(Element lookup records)
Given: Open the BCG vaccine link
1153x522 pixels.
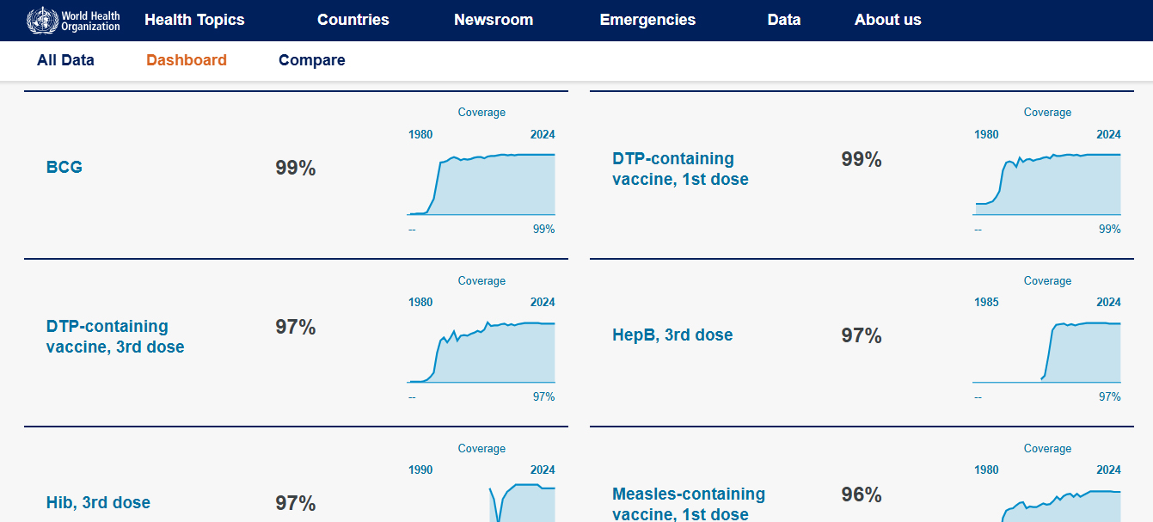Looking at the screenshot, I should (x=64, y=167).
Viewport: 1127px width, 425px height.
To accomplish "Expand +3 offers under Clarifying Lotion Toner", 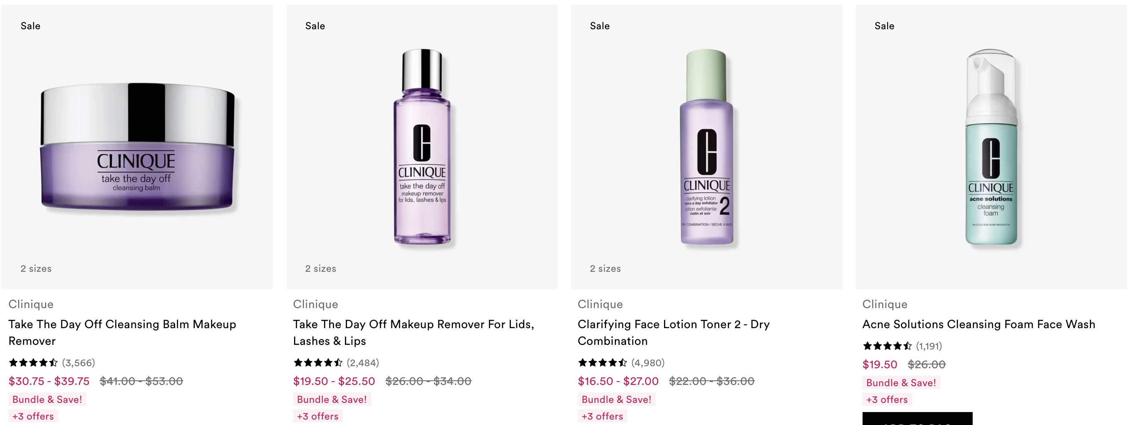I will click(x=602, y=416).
* * *
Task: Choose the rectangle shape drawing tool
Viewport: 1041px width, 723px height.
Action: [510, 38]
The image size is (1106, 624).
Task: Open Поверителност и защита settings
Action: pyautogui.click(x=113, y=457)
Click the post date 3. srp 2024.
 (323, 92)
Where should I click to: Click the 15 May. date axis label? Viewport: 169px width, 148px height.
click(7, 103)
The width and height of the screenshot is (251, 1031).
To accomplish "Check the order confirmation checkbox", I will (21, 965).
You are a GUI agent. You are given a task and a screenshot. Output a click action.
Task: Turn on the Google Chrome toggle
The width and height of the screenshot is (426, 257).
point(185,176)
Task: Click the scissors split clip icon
==
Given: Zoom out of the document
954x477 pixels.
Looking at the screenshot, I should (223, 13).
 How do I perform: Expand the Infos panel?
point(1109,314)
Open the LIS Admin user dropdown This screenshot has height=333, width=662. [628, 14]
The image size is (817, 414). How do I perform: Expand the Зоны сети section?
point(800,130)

(Stated problem) Gather every line above that contains the word "Viewport", and copy each one in full.

(Correct output)
Viewport: 1127px width, 425px height.
Viewport: 1041px width, 723px height.
Where should I click to: Click the 15 May. date axis label? Viewport: 169px width, 148px height.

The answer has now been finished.